Karar Künyesi
Şirketin, faaliyetleri sonucunda zarar etmesi nedeniyle vergi kanunları açısından vergiyi doğuran olay gerçekleşmediği halde, 7143 sayılı Vergi ve Diğer Bazı Alacakların Yeniden Yapılandırılması ile Bazı Kanunlarda Değişiklik Yapılmasına İlişkin Kanun kapsamında Kurumlar Vergisi beyanı için matrah artışında bulunulduğu tespit edilmiştir.
7143 sayılı Kanun ile devlet tarafından, mükelleflere beyana dayalı vergi konusu bazı alacaklar ile ilgili olarak Kanun’da belirtilen dönemler için yine Kanun’da belirtilen oranlar dâhilinde matrah artışına gidilmesi durumunda, ilgili vergiler ve dönemler için ayrıca bir tarhiyat yapılmaması hususunda taahhütte bulunulmuştur. 7143 sayılı Kanun’un “kapsam” ve “tanımlar” başlıklı 1’inci maddesinden Kurumlar Vergisi’nin de bu Kanun kapsamına girdiği anlaşılmaktadır.
Anılan Kanun’un, bahsi geçen duruma ilişkin olarak Kurumlar Vergisi ile ilgili olarak matrah artışı yapılması şartlarına 5’inci maddesinde yer verilmiş olup, bahsi geçen madde hükümlerine göre, mükelleflerin hangi hal ve şartlarda Kurumlar Vergisi matrahlarını ne şekilde artıracakları düzenlenmiştir.
Buna göre, öncelikle ilgili döneme ilişkin matrahlar 5’inci maddenin birinci fıkrasının
(a) bendinde belirtilen oranlarda artırılacak ve bu artışların aynı maddenin (c) bendinde her bir yıl için belirlenen asgari artış tutarının altında kalmamasına dikkat edilecek ve son olarak ise her bir yıla ilişkin olarak bulunan matrah artışı tutarlarının kanuni süresi içinde verilen ve ihtilaf konusu yapılmadan ödenen beyannameler için % 15, diğer beyannameler içinse % 20 oranda vergiye tabi tutularak ödenmesi gerekecektir.
Konuya ilişkin yapılan incelemede, şirketin yıllar itibariyle zararda olduğu, mali iş ve işlemlerini yürüten bir muhasebe biriminin yanı sıra bu konularla ilgili olarak danışmanlık hizmeti aldığı ortada iken sadece vergi incelemesine tabi olmamak amacıyla vergi kanunları kapsamında ortaya çıkmamış olan Kurumlar Vergisinin beyan edildiği anlaşılmaktadır. Şirket tarafından bahsi geçen yapılandırma Kanunu kapsamında; ilgili dönemlere ilişkin olarak zarar açıklandığı halde 2016 ve 2017 yılları için Kurumlar Vergisinde matrah artışına gidildiği görülmüştür.
Bilindiği üzere, belediye şirketleri, kar amacı ile kurulmuş olan organizasyonlar olup, ayrı tüzel kişiliğe sahiptirler. 6102 sayılı Türk Ticaret Kanunu hükümleri gereğince kurulan bir şirket Kanun’un 16’ncı maddesine göre tacir niteliğini haiz olup, 18’inci maddesinin ikinci fıkrası gereğince de ticaretine ilişkin tüm faaliyetlerinde basiretli bir iş adamı gibi hareket etmek zorundadır.
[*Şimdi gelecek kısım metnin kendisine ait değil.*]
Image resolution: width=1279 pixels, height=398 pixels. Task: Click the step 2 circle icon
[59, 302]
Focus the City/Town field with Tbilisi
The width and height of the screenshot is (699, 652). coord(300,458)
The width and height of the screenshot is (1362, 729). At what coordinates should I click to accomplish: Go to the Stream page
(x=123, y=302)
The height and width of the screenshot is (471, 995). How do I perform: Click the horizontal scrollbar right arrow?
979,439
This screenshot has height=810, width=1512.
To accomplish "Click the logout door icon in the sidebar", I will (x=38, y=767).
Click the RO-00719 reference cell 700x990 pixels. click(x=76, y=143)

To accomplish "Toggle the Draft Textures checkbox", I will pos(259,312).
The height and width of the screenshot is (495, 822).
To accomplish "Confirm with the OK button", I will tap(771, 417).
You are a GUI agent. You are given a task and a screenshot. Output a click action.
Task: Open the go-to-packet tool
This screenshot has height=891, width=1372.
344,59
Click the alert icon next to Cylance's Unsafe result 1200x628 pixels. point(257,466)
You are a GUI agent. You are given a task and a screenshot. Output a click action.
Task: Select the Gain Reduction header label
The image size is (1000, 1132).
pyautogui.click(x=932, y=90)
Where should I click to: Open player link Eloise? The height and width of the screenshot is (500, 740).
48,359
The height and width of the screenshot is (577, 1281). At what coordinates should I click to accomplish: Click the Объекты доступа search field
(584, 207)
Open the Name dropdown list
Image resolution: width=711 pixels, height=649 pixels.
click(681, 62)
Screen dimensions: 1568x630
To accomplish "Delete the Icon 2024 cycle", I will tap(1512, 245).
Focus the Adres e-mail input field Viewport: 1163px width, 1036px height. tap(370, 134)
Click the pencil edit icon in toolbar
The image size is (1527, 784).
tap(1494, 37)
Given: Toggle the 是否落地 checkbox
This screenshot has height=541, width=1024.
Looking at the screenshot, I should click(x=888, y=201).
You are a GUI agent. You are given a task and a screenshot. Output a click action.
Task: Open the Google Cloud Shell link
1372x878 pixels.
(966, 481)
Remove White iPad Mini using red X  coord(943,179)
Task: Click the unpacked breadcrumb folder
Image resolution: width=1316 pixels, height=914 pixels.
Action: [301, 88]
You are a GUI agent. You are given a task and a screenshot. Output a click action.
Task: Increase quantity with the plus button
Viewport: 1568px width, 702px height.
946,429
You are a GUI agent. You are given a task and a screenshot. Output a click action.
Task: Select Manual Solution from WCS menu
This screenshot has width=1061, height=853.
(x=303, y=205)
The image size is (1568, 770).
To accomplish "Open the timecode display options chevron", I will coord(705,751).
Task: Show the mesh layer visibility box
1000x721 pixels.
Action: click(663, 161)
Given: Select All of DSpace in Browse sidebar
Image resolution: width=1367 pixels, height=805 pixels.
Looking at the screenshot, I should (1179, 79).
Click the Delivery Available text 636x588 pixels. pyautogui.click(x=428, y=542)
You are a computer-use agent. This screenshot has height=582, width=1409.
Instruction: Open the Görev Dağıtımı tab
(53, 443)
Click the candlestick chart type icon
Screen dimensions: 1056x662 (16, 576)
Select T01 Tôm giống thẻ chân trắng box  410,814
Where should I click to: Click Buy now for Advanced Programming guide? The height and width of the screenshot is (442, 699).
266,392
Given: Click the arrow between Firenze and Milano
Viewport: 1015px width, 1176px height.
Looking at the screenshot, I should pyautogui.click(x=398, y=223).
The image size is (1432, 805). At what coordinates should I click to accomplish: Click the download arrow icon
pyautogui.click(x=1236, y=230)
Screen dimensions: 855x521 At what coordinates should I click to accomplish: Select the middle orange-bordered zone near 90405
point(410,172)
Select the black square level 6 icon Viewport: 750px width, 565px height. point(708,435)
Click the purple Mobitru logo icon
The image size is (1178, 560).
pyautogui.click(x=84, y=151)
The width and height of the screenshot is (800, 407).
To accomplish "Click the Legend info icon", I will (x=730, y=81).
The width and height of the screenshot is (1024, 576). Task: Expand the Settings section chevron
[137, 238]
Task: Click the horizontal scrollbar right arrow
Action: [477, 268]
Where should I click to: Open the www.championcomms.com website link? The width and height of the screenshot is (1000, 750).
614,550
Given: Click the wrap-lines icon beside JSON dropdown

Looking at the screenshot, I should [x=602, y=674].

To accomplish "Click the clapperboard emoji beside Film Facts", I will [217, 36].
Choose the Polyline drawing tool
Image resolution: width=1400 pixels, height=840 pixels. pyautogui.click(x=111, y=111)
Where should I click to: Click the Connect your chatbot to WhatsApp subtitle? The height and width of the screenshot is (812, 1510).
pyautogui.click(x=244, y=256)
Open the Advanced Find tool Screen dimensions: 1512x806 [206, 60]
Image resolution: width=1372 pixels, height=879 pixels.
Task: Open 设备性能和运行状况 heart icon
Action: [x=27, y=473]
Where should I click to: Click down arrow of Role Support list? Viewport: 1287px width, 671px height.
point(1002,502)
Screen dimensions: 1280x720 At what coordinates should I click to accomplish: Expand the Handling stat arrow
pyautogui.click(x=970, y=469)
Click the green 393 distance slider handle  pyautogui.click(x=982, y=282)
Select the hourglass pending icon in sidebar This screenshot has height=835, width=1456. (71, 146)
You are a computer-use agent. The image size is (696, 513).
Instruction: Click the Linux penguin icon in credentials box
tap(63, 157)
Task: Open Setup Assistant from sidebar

Dolayısıyla şirket menfaatlerinin her şeyin üzerinde tutulması gerekmektedir.
Şirketin yıllar itibariyle zarar ettiği ortada iken vergi incelemesine girmemek için vergi kanunları kapsamında ortaya çıkmamış olan verginin beyan edilip ödenmesi ve buna benzer uygulamalar sadece şirketin mali durumunu daha da kötüleştirmektedir. Şirketin 6102 sayılı Türk Ticaret Kanunu hükümleri gereğince tacir sıfatını haiz olduğu, her ne kadar hisselerinin tamamı Eskişehir Büyükşehir Belediyesine ait olsa da bağımsız bir tüzel kişiliğe sahip bulunduğu ve kar amacıyla kurulmuş bir organizasyon olduğu göz ardı edilmeyerek şirketin mali durumunu zorlaştıran bu tür uygulamalardan vazgeçilerek, mali anlamda daha profesyonel bir yönetim anlayışı benimsenmelidir.
Şirketin mali iş ve işlemlerinin yürütülmesinde gerek kendi muhasebe birimi gerekse danışmanlık hizmeti aldığı yeminli mali müşavirlik firması olduğu ve yıllar itibariyle sürekli zarar ettiği ortada iken ilgili dönemlere ilişkin olarak Kurumlar Vergisi yönünden matrah artışına gidilmesinin profesyonel yönetim ilkelerine uygun olmadığı değerlendirilmektedir. Bulgu konusu tespitin devam edip etmediği takip eden denetimlerde izlenecektir.